Zur Vermeidung von Energiesperren für säumige Strom- und Gaskund*innen hat das Land in seinem Krisen-Rettungsschirm Härtefallfonds vorgeschlagen, die auf kommunaler Ebene umgesetzt werden sollen. Dafür hat das Land jetzt die organisatorischen Vorrausetzungen geschaffen.


„Auch wenn sich zurzeit die Lage auf dem Gasmarkt entspannt hat und die Gasspeicher dank des warmen Winters noch voll sind, stehen viele Haushalte wegen Inflation und hohen Energiepreisen unter Druck. Mit den Härtefallfonds kann nun auch in Stadt und Landkreis Osnabrück den Menschen geholfen werden, wenn der Grundversorger droht, den Gashahn zuzudrehen oder die Stromlieferung einzustellen. Das Land hat jetzt die Förderrichtlinien veröffentlicht und dafür Fördermittel bereitgestellt“, teilen die Landtagsabgeordneten Anne Kura und Volker Bajus mit.
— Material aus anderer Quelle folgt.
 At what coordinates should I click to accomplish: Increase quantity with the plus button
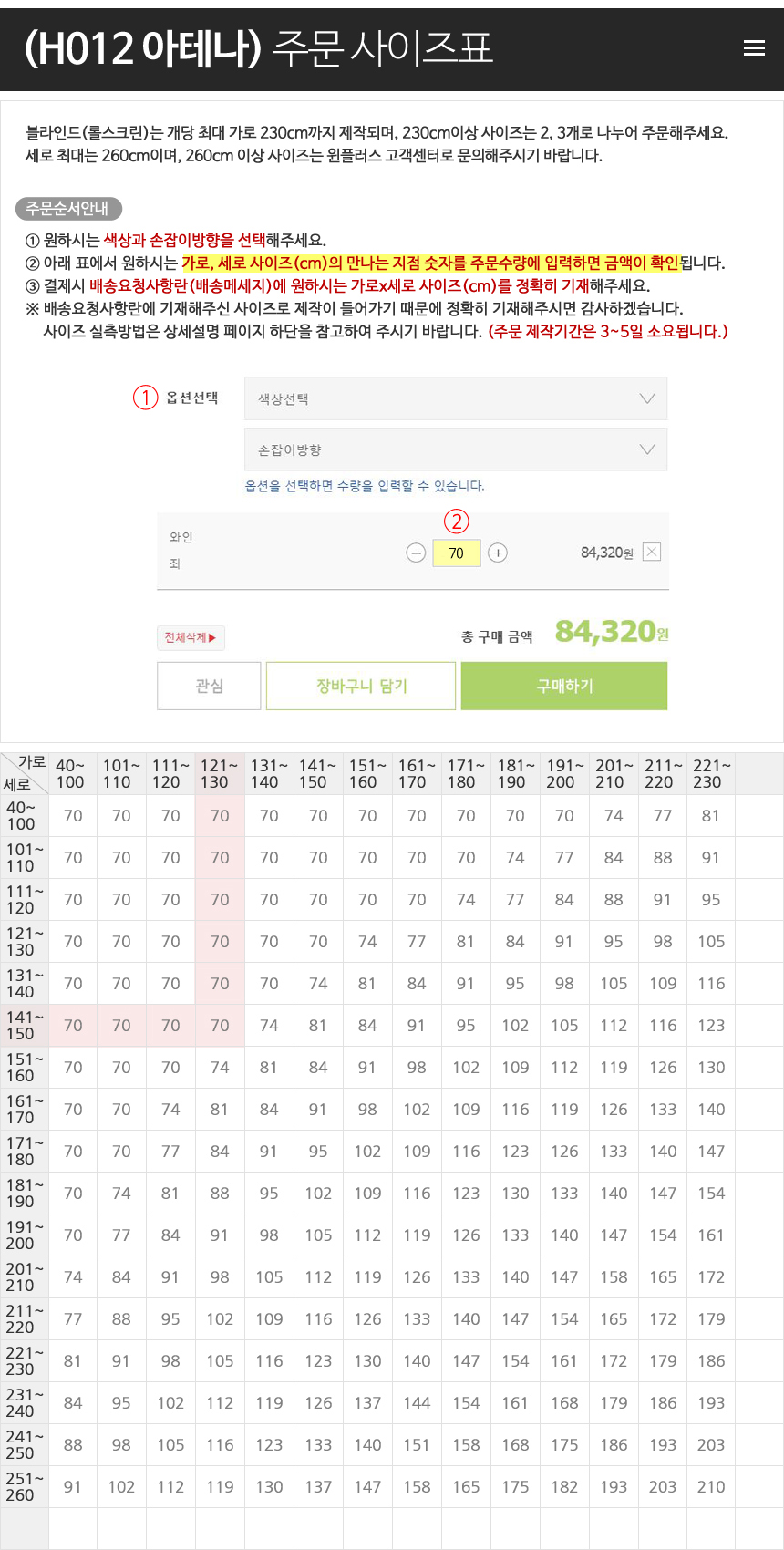(498, 553)
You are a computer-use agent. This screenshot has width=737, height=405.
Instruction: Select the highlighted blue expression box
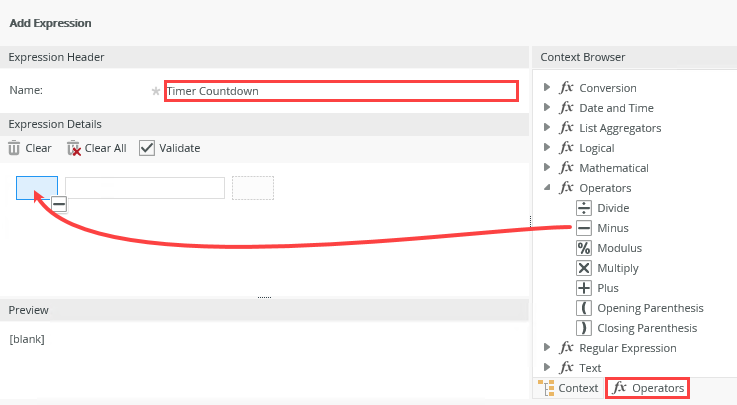(x=37, y=187)
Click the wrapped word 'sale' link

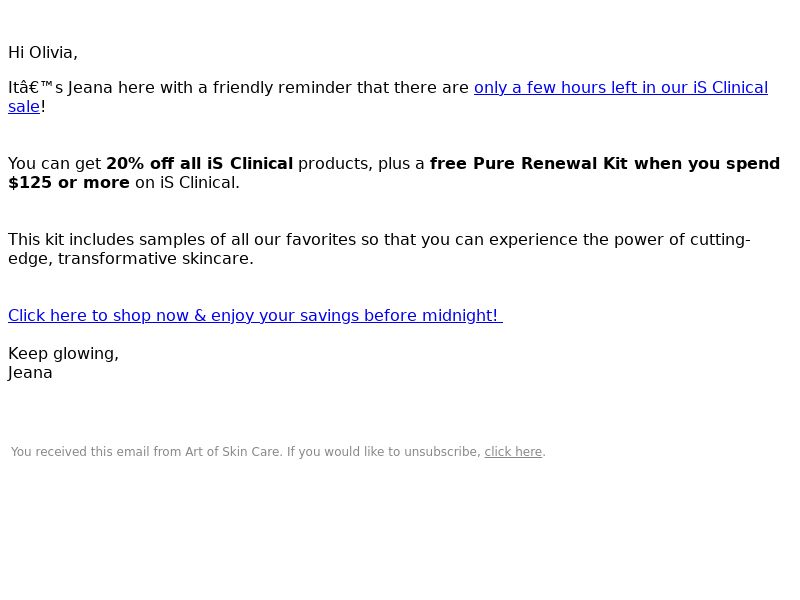tap(24, 107)
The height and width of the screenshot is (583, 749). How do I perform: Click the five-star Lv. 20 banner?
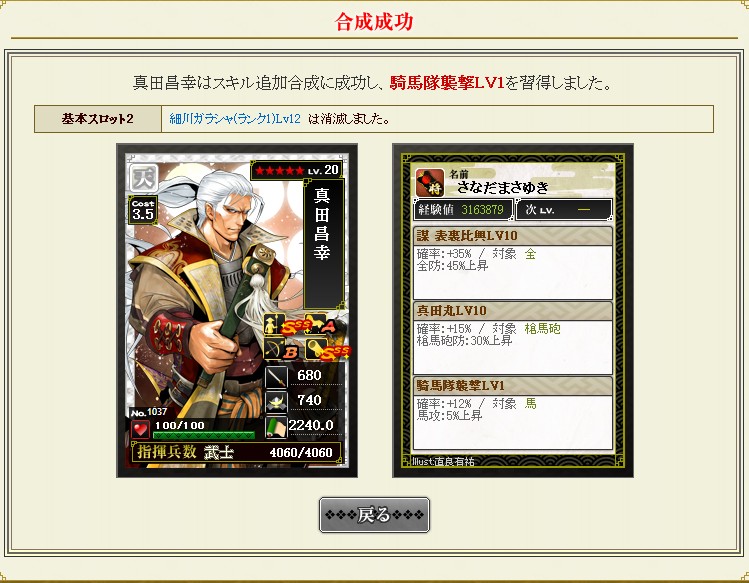tap(297, 170)
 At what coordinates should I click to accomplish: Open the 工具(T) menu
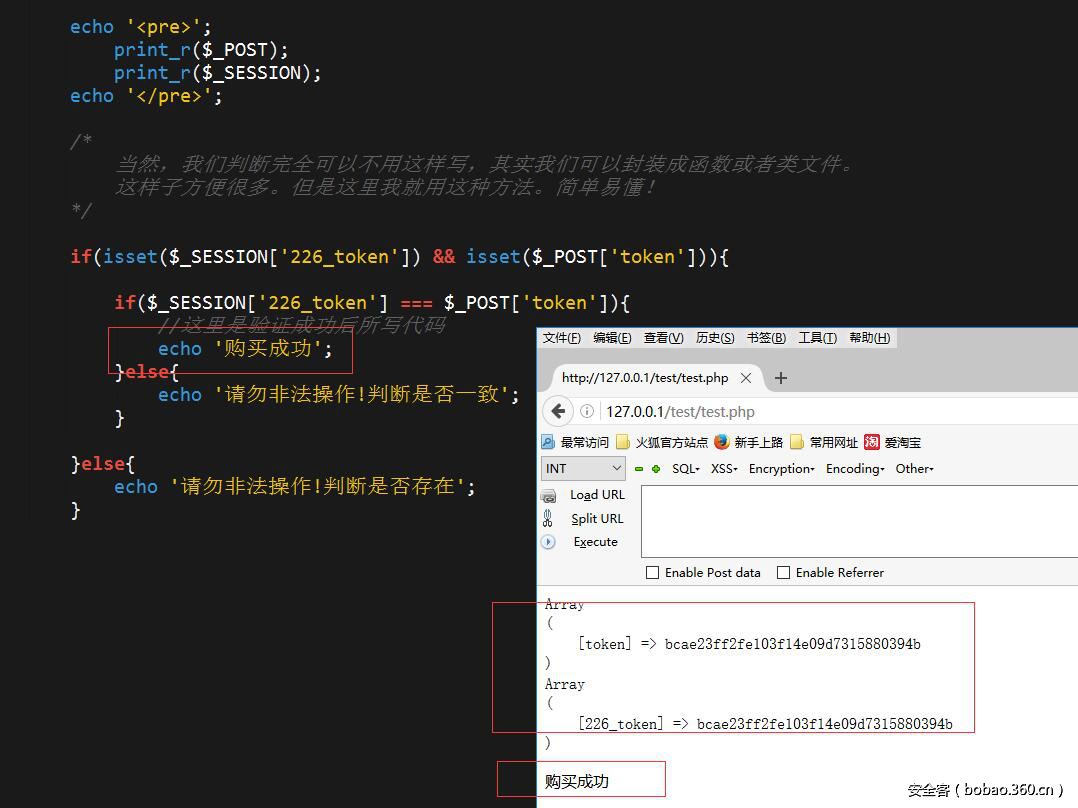point(817,338)
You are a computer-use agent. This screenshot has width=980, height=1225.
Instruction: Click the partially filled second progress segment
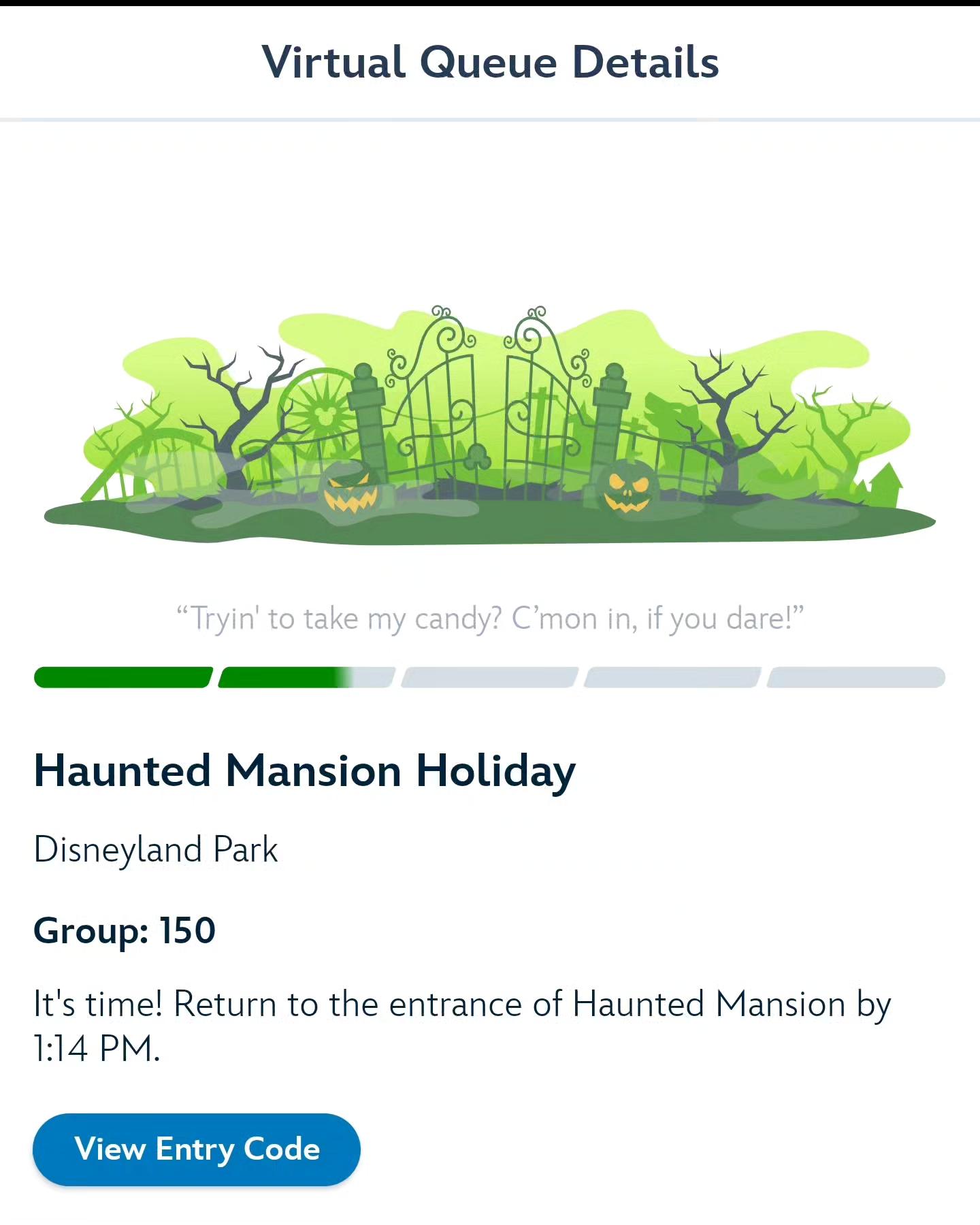point(306,678)

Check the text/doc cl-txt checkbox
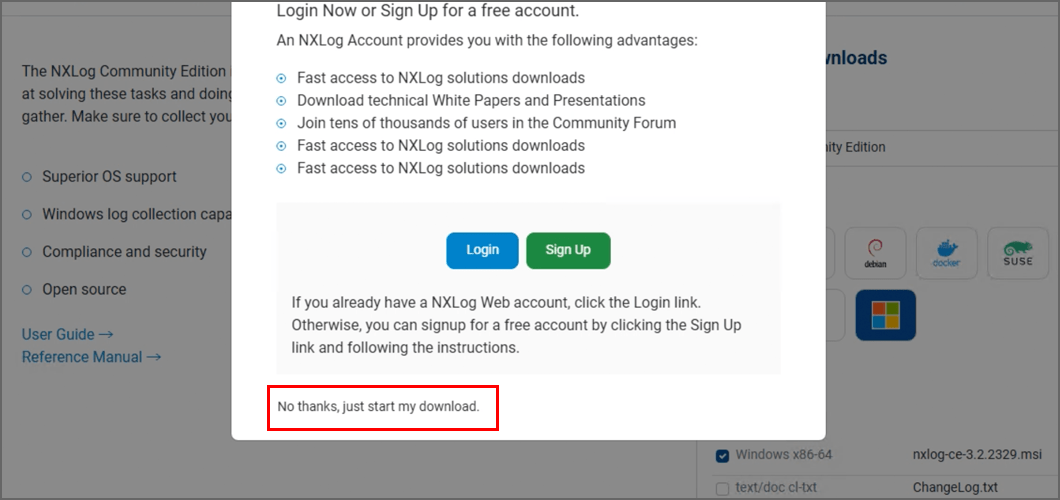coord(723,488)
Für die sogenannten regionalen Härtefallfonds stellt Niedersachsen insgesamt 50 Millionen Euro zur Verfügung, um weitere soziale Schieflagen wegen großer Preissteigerungen zu verhindern. Jene Landkreise und kreisfreien Städte, die der Vereinbarung beitreten, verpflichten sich im Gegenzug dazu, ein Drittel der Kosten für die Betroffenen zu übernehmen, ein weiteres Drittel soll der Grundversorger zahlen und ein Drittel steuert das Land bei.

Die Stadt Osnabrück könne dabei mit Zuschüssen von einer Million Euro rechnen, der Landkreis erhält mindestens 2.25 Millionen Euro. „Die Region ist gut vorbereitet. Die Stadt Osnabrück hat in seinen Gremien bereits die Voraussetzungen für die Einrichtung des Fonds geschaffen und auch im Kreistag gibt es einen entsprechenden Beschluss“, erläutert der Abgeordnete Bajus.

Das zuständige Sozialministerium hat die Auszahlungen aus den regionalen Härtefallfonds nun auf den Weg gebracht. „Zusammen mit dem eigenen Anteil und dem Geld, das auch die regionalen Energieversorger selbst beisteuern, ist das für Osnabrück eine große Chance, bedürftigen Menschen zu helfen. Die rot-grüne Landesregierung setzt damit ein zentrales Versprechen der vergangenen Monate um und sorgt dafür, dass niemand im Stich gelassen wird“, so die Landtagsabgeordnete Kura.